For transfer sets, where a single transfer request is issued for multiple files, and some of the files completed successfully but one completed only partially, the transfer is still marked as failed as it did not complete as expected. The source agent might have timed out while transferring the partially completed file.

Ensure that the destination agent and file server are ready and in a state to accept file transfers.
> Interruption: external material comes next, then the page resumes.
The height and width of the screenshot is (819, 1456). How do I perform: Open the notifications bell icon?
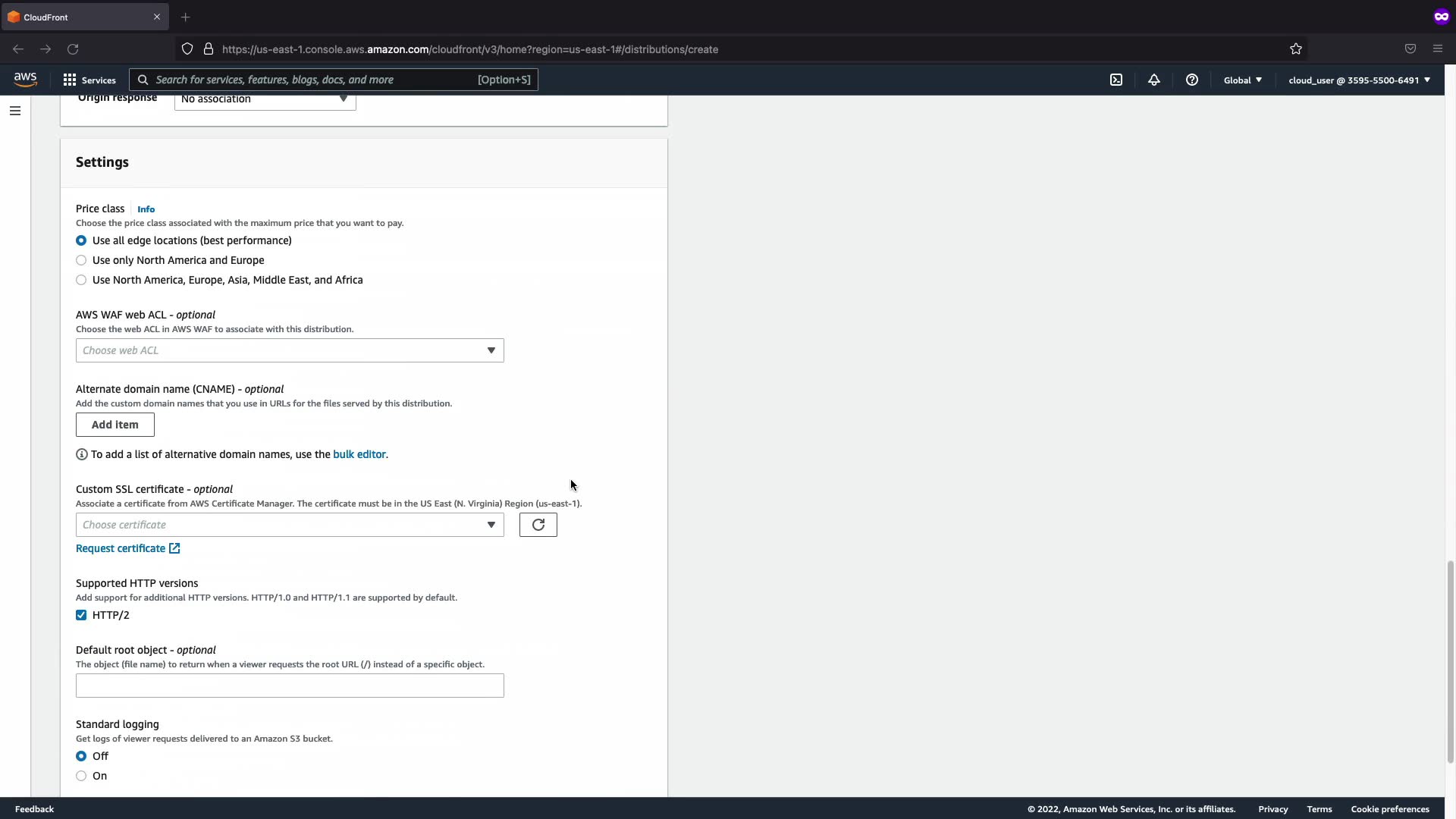coord(1153,80)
You have to issue the transfer request again for the entire set, but to avoid problems because some of the files remain on the destination from the initial transfer attempt, we can issue the new request with the overwrite if existing option specified. This ensures that the incomplete set of files from the previous transfer attempt are cleaned up as a part of the new transfer, before the files are written to the destination again.


Traces and messages

Tracing points are included for diagnostic purposes. Recovery timeout value, start of the retry interval, start of the resume period and counter reset, and whether the transfer timed out and failed, are logged. In case of a problem or unexpected behavior, we can collect the source agent output log and trace files, and provide them when requested by IBM support, to help with troubleshooting.

Messages notify the user when a transfer enters recovery (BFGTR0081I), is terminated because it timed out from recovery (BFGSS0081E) and when it resumes after being in recovery (BFGTR0082I).